● What is needed:
Locate and copy each line of the records below that contains the string "This".

● Records shown:
---
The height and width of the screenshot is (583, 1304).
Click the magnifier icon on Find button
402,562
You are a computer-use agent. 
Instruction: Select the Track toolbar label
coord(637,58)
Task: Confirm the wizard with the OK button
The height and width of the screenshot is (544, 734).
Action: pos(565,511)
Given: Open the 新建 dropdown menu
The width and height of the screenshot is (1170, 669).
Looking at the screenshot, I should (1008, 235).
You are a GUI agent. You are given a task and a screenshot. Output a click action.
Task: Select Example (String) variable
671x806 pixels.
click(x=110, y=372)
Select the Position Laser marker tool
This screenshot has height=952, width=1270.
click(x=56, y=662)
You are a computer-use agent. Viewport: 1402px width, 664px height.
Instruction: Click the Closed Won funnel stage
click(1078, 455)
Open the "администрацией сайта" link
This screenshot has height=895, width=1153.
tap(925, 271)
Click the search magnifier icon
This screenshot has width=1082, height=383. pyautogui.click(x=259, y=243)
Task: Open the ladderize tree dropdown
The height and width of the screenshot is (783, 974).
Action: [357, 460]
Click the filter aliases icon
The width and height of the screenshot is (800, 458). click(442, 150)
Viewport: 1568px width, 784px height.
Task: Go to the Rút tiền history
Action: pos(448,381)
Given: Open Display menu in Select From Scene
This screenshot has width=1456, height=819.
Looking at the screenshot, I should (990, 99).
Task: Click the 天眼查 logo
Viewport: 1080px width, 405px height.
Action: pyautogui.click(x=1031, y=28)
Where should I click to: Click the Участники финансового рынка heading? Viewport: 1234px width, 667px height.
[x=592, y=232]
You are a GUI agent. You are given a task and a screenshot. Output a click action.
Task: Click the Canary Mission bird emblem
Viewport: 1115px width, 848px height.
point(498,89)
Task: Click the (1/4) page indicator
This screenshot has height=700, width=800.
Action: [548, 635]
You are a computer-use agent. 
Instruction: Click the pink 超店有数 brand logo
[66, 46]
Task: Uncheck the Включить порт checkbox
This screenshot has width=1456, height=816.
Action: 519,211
---
● Solved exercise:
This screenshot has height=952, width=1270.
This screenshot has height=895, width=1153.
This screenshot has width=1082, height=383. pyautogui.click(x=259, y=243)
This screenshot has width=1456, height=819.
This screenshot has height=700, width=800.
This screenshot has width=1456, height=816.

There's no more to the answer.